Los trogloditas de Borges callaban. Nosotros hablamos. A veces gritamos. Pero ¿cuánto de lo que decimos es realmente nuestro? ¿Y cuánto es ruido, herencia, eco vacío? ¿No nos habremos convertido, sin notarlo, en nuevos trogloditas, cubiertos de pantallas en lugar de cavernas, sin lenguaje propio pero convencidos de hablar todo el tiempo?
Quizás los inmortales no son ellos. Somos nosotros. No en la gloria, sino en la condena de seguir andando sin saber a dónde. No tenemos tiempo, tenemos agenda. No tenemos mito, tenemos algoritmo. No tenemos tumba, tenemos nube.

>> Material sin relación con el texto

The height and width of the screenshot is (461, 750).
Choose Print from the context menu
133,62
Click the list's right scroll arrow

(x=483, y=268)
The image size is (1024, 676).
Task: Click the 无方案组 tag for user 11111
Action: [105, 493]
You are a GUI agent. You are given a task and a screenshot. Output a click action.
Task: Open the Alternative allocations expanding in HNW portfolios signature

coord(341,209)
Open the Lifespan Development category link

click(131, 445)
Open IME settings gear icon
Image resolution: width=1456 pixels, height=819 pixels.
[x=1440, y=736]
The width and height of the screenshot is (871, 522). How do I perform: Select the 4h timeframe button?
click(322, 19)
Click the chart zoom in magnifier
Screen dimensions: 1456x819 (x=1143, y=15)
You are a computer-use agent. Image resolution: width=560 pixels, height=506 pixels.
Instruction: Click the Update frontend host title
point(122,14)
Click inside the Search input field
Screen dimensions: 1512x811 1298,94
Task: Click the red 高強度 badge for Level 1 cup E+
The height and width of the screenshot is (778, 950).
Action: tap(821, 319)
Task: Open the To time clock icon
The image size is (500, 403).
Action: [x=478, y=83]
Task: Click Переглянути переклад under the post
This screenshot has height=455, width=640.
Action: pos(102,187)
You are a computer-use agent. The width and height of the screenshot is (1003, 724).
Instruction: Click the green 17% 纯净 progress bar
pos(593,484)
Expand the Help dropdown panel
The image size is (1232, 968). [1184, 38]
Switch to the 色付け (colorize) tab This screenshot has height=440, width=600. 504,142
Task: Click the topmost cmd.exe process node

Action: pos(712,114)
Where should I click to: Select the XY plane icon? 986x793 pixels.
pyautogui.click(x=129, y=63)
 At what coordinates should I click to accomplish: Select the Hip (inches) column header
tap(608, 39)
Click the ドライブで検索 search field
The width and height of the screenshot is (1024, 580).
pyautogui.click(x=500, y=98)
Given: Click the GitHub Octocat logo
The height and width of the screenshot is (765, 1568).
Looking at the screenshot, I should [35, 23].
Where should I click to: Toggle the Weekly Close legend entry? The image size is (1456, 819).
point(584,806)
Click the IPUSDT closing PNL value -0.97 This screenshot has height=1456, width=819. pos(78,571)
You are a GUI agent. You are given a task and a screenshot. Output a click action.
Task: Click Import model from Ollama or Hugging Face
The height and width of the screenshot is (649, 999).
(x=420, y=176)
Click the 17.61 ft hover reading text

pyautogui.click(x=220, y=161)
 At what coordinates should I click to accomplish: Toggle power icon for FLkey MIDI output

Y, sin embargo, escribimos. Como Van Krienen removiendo mármoles. Como Ulises cargando el remo. Como Borges dibujando espejos. Como si, al nombrar lo innombrable, al ponerle palabra al abismo, todavía pudiéramos desafiar al polvo. Lo hacemos entre líneas, en el único refugio que aún nos pertenece: la conciencia que escribe mientras duda.
“No era la gloria lo que buscábamos.
Era apenas una grieta en el polvo para seguir diciendo: yo fui.”
Nota final
Jorge Luis Borges murió el 14 de junio de 1986, en Ginebra. Como Ulises, eligió su exilio. Como Homero, fundó una patria de palabras. Como nadie, supo que el tiempo no perdona, pero la literatura —a veces— disimula la herida. Este texto no busca rendirle homenaje, sino simplemente acompañarlo, en la forma que él prefería: una lectura en voz baja, entre las ruinas del tiempo.